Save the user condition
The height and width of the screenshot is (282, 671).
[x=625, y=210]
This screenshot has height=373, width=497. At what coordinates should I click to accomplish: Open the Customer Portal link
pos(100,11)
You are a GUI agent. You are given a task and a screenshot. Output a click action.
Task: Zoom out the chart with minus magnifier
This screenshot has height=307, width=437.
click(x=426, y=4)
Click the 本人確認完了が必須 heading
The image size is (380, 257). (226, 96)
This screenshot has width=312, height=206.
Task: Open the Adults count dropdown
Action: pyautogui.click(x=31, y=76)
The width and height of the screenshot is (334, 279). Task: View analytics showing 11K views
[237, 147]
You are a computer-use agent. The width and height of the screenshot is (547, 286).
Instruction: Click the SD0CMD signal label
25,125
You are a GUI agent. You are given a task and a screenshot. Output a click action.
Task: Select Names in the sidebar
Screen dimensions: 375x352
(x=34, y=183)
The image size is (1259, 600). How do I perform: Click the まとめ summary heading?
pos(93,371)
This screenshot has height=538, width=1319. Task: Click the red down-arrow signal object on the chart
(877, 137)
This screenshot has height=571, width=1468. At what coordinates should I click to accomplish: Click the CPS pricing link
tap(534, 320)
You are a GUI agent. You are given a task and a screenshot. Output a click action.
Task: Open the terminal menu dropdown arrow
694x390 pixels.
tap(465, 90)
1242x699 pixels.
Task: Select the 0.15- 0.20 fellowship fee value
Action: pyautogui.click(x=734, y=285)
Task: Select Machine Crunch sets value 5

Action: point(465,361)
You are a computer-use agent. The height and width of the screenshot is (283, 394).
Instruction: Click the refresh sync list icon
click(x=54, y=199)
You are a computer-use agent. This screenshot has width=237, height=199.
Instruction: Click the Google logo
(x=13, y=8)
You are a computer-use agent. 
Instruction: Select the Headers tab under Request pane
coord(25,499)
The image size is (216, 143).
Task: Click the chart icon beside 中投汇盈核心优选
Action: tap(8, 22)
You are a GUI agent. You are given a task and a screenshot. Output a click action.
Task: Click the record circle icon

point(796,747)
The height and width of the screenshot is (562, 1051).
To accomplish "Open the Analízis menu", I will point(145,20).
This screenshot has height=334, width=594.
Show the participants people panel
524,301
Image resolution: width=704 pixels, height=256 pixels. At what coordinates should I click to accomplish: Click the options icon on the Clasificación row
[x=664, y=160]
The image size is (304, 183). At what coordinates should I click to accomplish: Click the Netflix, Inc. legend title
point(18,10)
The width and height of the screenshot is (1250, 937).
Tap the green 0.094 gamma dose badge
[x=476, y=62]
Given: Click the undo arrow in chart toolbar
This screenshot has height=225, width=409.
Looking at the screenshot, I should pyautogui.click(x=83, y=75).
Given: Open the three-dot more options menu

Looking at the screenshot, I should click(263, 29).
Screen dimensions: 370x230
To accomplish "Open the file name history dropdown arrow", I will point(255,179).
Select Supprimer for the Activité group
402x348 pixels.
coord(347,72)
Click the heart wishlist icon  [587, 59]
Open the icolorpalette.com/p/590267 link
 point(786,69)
====
* [Your goal] Write each entry out again, exactly as it reads above.

* [Answer to the exercise]
Save the user condition
The height and width of the screenshot is (282, 671).
[x=625, y=210]
This screenshot has height=373, width=497. At what coordinates should I click to accomplish: Open the Customer Portal link
pos(100,11)
You are a GUI agent. You are given a task and a screenshot. Output a click action.
Task: Zoom out the chart with minus magnifier
This screenshot has height=307, width=437.
click(x=426, y=4)
Click the 本人確認完了が必須 heading
The image size is (380, 257). (226, 96)
This screenshot has width=312, height=206.
Task: Open the Adults count dropdown
Action: pyautogui.click(x=31, y=76)
The width and height of the screenshot is (334, 279). Task: View analytics showing 11K views
[237, 147]
You are a computer-use agent. The width and height of the screenshot is (547, 286).
Instruction: Click the SD0CMD signal label
25,125
You are a GUI agent. You are given a task and a screenshot. Output a click action.
Task: Select Names in the sidebar
Screen dimensions: 375x352
(x=34, y=183)
The image size is (1259, 600). How do I perform: Click the まとめ summary heading?
pos(93,371)
This screenshot has height=538, width=1319. Task: Click the red down-arrow signal object on the chart
(877, 137)
This screenshot has height=571, width=1468. At what coordinates should I click to accomplish: Click the CPS pricing link
tap(534, 320)
You are a GUI agent. You are given a task and a screenshot. Output a click action.
Task: Open the terminal menu dropdown arrow
694x390 pixels.
tap(465, 90)
1242x699 pixels.
Task: Select the 0.15- 0.20 fellowship fee value
Action: pyautogui.click(x=734, y=285)
Task: Select Machine Crunch sets value 5

Action: point(465,361)
You are a computer-use agent. The height and width of the screenshot is (283, 394).
Instruction: Click the refresh sync list icon
click(x=54, y=199)
You are a computer-use agent. This screenshot has width=237, height=199.
Instruction: Click the Google logo
(x=13, y=8)
You are a computer-use agent. 
Instruction: Select the Headers tab under Request pane
coord(25,499)
The image size is (216, 143).
Task: Click the chart icon beside 中投汇盈核心优选
Action: tap(8, 22)
You are a GUI agent. You are given a task and a screenshot. Output a click action.
Task: Click the record circle icon

point(796,747)
The height and width of the screenshot is (562, 1051).
To accomplish "Open the Analízis menu", I will point(145,20).
This screenshot has height=334, width=594.
Show the participants people panel
524,301
Image resolution: width=704 pixels, height=256 pixels. At what coordinates should I click to accomplish: Click the options icon on the Clasificación row
[x=664, y=160]
The image size is (304, 183). At what coordinates should I click to accomplish: Click the Netflix, Inc. legend title
point(18,10)
The width and height of the screenshot is (1250, 937).
Tap the green 0.094 gamma dose badge
[x=476, y=62]
Given: Click the undo arrow in chart toolbar
This screenshot has height=225, width=409.
Looking at the screenshot, I should pyautogui.click(x=83, y=75).
Given: Open the three-dot more options menu

Looking at the screenshot, I should click(263, 29).
Screen dimensions: 370x230
To accomplish "Open the file name history dropdown arrow", I will point(255,179).
Select Supprimer for the Activité group
402x348 pixels.
coord(347,72)
Click the heart wishlist icon  [587, 59]
Open the icolorpalette.com/p/590267 link
 point(786,69)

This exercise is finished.